Nesta obra, Marta Romero traz à público seus recentes estudos sobre a arquitetura e a cidade, determinantes de uma nova percepção sobre a forma de se propor projetos e planejamentos, que nem sempre consideram as questões específicas do lugar. O espaço público, hoje, é um dos elementos negligenciados na cidade, em especial, nas cidades brasileiras. A diminuição dessas áreas, a obsolescência, o abandono ou a substituição de espaços de convívio comunitário por novos espaços privados acabam por segregar as partes da cidade, segmentando em classes uma população já bastante individualizada pela rotina diária entre trabalho e morada. Nas palavras de Romero: “A recente perda e decadência dos espaços públicos abertos, em que se fecha, literalmente, o espaço público e, portanto, elimina-se o clima de convivência cidadã, é um fator que compromete a sustentabilidade do espaço, especialmente de espaços projetados, como Brasília, que são exemplo de patrimônio da humanidade. A contraposição de medidas sustentáveis a esse fechamento exige uma abordagem global do espaço urbano e suas complexas relações, no qual uma visão sistêmica, integrada e inter-relacional deve apoiar a investigação e seus desdobramentos” (p. 153).

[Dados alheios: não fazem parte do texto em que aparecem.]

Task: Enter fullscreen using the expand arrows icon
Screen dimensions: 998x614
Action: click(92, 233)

O texto de Romero nos oferece subsídios para incentivar a própria participação da coletividade na vida urbana, esta que é característica de uma sociedade que exerce sua cidadania e que pode ser reforçada a partir de um desenho de cidade coeso, compacto e que permita espaços qualitativos à população. Nesta obra atesta-se também o impacto que os projetos urbanos e seu planejamento podem exercer sobre a psique coletiva e comportamental, induzindo a condutas mais ou menos comunitários de acordo com a relação dos indivíduos entre si e com a sua cidade.
A leitura da Arquitetura do lugar é uma referência bibliográfica importante, com resultados inéditos, e vem suprir algumas lacunas de abordagens no processo de ensino, projeto e planejamento de edificações e do urbano. Sua leitura interessa a todos que desejam compreender a cidade e a arquitetura dentro dos novos paradigmas da sustentabilidade, assim, é referência para gestores urbanos, pesquisadores e estudantes de graduação e pós-graduação no campo da arquitetura, do urbanismo e do planejamento.

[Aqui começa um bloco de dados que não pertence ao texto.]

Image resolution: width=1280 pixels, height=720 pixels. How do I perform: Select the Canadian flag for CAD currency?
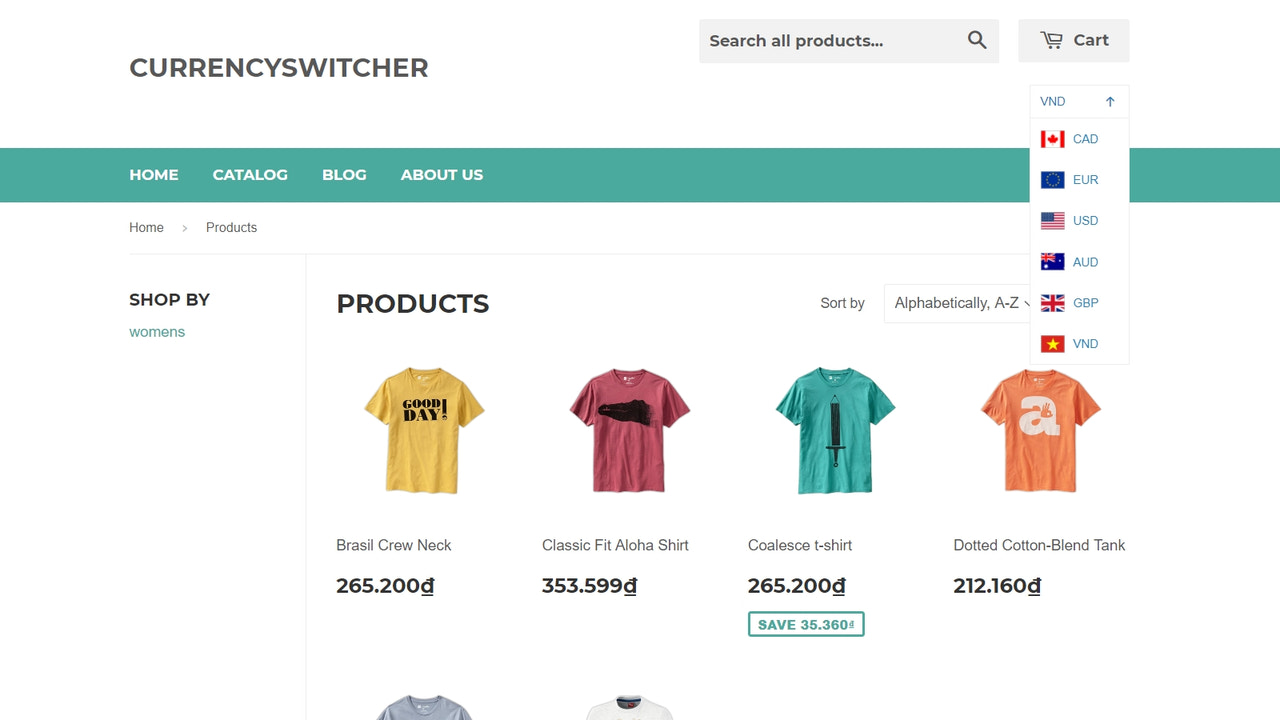tap(1054, 138)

Para os que conhecem as pesquisas da professora Marta Romero frente ao LaSUS e à FAU-UnB, esta obra se delineia como uma compilação bem acabada de sua abordagem teórico-metodológica das questões urbanísticas. E para os que tiveram menos acesso às suas ideias de sustentabilidade para o habitat humano na cidade, o livro apresenta uma excelente oportunidade para conhecer e confrontar conceitos e críticas sobre o modo de se pensar e construir a arquitetura e a cidade.
sobre o autor
Geovany Jessé Alexandre Silva é doutorando do programa de pesquisa e pós-graduação da Faculdade de Arquitetura e Urbanismo – PPG-FAU-UNB e professor de arquitetura e urbanismo da Universidade do Estado de Mato Grosso – Unemat-MT.